_RECORD SET_
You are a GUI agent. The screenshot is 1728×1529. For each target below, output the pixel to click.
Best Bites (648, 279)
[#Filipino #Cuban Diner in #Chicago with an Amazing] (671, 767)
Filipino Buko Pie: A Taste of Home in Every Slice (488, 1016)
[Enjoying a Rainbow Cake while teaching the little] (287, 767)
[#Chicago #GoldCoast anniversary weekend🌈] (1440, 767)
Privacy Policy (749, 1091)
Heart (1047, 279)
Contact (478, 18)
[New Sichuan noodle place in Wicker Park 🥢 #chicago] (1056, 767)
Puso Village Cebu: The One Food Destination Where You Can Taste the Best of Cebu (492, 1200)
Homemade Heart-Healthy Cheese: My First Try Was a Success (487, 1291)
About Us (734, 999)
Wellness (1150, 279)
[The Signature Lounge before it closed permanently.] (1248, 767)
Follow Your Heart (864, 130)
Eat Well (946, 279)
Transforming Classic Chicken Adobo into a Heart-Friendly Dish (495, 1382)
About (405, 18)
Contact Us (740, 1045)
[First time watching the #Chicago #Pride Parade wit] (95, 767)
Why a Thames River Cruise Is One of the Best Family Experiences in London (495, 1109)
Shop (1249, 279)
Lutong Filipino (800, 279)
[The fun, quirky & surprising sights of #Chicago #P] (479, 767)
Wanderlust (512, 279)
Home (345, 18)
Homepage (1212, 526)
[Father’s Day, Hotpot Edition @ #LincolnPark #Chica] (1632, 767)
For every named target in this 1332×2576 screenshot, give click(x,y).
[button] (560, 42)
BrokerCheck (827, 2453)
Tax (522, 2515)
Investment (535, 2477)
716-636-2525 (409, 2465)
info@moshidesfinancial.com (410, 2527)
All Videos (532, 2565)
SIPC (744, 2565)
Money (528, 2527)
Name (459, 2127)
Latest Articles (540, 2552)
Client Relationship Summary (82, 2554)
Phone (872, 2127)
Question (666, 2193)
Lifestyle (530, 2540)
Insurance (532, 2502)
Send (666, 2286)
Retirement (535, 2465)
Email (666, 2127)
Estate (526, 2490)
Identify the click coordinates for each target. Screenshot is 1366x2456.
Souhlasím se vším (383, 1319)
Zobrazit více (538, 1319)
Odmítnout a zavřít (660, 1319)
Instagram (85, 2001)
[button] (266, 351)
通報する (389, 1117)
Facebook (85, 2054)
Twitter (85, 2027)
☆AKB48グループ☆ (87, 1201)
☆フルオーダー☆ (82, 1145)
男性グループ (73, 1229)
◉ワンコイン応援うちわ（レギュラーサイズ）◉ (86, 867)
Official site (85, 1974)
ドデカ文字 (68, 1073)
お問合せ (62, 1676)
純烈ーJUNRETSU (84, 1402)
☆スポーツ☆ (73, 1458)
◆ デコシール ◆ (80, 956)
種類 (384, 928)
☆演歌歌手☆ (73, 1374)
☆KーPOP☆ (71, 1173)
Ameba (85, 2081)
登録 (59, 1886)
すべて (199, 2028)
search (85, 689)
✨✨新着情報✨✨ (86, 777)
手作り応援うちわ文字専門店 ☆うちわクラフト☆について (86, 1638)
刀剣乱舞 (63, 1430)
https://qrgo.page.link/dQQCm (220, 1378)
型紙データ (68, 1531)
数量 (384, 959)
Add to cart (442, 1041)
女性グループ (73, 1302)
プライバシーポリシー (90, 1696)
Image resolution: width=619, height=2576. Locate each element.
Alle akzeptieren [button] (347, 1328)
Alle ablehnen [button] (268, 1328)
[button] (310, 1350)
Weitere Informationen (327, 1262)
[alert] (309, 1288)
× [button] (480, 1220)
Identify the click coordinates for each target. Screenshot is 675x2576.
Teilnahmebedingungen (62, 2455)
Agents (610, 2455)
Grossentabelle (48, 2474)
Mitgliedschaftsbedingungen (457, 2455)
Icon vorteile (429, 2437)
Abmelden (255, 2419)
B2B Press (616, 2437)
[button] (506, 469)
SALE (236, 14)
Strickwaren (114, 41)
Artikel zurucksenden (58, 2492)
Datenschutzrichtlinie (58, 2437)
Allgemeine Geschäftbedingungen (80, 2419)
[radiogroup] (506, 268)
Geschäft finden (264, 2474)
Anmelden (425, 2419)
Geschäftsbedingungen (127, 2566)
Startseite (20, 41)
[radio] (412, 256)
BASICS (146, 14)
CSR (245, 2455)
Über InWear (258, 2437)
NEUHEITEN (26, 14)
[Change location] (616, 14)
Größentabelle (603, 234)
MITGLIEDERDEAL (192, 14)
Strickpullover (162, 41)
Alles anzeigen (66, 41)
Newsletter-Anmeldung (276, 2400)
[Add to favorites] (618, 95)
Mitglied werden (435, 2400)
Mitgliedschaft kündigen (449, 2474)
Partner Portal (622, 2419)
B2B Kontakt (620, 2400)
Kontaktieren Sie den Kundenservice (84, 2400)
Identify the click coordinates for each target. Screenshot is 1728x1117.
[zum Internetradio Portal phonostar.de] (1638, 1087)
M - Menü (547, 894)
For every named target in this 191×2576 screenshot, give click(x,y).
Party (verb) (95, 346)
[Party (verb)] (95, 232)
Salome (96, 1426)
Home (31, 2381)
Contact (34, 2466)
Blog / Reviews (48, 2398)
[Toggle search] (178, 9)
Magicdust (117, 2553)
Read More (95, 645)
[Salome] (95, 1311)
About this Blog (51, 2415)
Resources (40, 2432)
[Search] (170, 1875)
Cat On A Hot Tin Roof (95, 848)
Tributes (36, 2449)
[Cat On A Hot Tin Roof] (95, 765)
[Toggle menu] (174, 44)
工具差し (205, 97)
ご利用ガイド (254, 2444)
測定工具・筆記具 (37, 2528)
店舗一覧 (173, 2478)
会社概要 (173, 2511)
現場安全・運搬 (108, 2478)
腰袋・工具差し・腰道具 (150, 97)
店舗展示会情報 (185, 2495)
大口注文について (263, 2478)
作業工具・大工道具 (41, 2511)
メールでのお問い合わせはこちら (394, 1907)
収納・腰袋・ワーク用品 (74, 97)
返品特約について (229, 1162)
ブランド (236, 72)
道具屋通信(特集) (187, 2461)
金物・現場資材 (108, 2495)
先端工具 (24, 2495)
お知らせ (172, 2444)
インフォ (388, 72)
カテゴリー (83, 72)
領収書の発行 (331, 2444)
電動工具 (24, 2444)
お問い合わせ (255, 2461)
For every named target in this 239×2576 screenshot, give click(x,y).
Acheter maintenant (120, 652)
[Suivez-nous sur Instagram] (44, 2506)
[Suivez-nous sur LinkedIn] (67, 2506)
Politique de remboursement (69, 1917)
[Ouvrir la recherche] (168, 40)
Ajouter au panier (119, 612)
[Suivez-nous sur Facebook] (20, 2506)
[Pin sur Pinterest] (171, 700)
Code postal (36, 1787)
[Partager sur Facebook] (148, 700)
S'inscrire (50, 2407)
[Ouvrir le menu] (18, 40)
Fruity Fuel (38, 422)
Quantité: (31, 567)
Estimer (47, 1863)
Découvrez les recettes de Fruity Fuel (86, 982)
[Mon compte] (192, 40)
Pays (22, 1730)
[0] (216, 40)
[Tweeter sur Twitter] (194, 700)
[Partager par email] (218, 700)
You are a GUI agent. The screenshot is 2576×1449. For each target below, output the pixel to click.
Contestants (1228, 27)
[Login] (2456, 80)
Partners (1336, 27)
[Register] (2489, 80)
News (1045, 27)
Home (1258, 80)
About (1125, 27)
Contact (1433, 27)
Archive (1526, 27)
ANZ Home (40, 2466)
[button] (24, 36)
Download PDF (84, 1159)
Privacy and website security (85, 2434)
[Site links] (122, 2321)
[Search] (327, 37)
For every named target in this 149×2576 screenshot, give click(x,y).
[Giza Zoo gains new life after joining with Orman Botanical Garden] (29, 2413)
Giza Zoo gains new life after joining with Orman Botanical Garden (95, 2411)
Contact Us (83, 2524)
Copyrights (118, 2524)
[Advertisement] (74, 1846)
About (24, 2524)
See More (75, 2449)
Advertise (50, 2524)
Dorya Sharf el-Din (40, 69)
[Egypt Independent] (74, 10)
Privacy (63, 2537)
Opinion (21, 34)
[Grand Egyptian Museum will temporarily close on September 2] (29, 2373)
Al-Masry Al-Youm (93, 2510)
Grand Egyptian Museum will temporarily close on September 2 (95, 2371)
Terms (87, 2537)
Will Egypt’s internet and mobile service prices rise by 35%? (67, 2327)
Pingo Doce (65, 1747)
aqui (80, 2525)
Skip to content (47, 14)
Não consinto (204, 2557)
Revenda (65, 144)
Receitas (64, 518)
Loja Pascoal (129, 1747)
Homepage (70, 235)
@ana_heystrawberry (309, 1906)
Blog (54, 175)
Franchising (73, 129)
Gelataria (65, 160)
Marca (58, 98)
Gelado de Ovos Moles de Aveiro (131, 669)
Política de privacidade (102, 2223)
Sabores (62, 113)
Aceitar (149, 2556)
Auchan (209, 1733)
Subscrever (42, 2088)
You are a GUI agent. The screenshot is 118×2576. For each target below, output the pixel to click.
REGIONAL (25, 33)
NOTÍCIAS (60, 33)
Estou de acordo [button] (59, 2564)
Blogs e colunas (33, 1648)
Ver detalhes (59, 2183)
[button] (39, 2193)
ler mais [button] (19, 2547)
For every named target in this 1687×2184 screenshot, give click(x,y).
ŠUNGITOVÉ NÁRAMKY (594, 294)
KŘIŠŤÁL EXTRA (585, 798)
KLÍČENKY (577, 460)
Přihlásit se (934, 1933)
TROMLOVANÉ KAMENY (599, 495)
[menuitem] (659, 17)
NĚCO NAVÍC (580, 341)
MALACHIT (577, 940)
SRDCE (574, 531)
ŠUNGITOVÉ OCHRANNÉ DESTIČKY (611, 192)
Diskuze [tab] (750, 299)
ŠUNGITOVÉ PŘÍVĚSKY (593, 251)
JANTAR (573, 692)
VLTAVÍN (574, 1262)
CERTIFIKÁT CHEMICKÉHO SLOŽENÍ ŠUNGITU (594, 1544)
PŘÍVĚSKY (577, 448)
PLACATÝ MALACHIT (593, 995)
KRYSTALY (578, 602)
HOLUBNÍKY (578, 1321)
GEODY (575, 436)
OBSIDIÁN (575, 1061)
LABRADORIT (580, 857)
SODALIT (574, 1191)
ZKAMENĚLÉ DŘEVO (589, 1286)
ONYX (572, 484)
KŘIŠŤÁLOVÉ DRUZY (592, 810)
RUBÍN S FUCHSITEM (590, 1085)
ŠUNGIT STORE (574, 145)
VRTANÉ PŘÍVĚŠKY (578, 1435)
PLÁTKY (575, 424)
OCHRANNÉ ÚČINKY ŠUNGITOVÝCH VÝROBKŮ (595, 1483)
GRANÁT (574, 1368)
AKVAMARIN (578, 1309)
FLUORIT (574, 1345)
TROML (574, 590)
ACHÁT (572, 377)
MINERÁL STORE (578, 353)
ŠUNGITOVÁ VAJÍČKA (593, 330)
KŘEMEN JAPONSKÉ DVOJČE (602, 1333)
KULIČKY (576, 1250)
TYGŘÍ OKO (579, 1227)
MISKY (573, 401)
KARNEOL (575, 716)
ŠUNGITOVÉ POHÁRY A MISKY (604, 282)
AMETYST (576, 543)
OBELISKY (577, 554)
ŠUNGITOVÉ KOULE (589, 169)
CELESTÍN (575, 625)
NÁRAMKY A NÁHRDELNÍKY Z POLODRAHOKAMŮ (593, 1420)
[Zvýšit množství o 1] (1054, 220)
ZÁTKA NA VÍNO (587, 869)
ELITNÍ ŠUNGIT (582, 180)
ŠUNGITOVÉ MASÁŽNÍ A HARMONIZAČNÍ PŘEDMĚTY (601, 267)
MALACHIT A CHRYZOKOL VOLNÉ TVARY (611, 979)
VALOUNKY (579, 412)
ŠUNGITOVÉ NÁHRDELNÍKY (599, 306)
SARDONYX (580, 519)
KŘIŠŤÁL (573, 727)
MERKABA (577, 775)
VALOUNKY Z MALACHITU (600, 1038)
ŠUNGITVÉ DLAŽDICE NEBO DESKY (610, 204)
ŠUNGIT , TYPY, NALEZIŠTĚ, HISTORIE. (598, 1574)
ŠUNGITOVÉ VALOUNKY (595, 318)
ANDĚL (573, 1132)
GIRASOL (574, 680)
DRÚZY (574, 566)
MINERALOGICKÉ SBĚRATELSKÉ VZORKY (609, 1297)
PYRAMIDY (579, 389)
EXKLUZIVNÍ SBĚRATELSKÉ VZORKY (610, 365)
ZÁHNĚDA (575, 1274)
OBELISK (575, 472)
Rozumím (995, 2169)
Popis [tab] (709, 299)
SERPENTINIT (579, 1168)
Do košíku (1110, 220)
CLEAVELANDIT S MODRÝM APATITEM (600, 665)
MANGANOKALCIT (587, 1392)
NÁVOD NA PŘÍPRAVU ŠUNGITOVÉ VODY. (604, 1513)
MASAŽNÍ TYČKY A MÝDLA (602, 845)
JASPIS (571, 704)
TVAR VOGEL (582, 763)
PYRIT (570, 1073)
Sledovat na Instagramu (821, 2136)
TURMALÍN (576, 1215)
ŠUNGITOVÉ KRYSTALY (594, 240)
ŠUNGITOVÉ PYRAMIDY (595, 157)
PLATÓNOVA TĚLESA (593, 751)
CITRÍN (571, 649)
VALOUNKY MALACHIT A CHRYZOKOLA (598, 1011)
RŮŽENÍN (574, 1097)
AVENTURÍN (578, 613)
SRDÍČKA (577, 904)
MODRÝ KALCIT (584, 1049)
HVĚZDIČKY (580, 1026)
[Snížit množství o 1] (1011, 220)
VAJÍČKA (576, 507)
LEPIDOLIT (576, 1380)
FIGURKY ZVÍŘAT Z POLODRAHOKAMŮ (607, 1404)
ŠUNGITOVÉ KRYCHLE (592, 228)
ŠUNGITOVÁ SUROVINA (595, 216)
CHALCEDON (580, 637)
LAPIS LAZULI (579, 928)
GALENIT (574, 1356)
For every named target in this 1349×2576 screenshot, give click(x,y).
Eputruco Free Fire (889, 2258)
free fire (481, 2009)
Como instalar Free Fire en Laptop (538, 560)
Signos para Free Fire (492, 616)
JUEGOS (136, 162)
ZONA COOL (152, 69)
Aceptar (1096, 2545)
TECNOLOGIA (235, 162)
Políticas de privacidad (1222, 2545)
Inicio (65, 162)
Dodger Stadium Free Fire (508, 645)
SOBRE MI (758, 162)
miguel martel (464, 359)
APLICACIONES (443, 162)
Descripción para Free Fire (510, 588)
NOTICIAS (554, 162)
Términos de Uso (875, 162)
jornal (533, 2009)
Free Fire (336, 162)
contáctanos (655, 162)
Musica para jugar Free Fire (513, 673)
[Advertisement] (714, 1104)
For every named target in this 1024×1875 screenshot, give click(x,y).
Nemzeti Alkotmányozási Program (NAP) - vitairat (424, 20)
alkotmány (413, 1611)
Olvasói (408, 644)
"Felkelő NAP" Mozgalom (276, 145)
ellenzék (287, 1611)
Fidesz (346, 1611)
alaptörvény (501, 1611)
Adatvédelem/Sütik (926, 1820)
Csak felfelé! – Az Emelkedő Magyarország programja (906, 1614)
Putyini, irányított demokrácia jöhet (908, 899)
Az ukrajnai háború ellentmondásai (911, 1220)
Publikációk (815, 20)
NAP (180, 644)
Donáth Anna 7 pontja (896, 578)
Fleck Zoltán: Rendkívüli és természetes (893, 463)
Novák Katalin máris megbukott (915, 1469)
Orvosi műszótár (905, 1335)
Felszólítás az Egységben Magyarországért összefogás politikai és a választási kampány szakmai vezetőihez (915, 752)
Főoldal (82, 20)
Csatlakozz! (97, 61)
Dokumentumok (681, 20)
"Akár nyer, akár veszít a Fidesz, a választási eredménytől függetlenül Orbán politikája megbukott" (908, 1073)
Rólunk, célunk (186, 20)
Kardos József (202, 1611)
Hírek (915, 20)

_TASK STATEMENT_
Copy out the lines of the data where the word "POLODRAHOKAMŮ" can be found.

_RESPONSE TO THIS TASK_
NÁRAMKY A NÁHRDELNÍKY Z POLODRAHOKAMŮ (593, 1420)
FIGURKY ZVÍŘAT Z POLODRAHOKAMŮ (607, 1404)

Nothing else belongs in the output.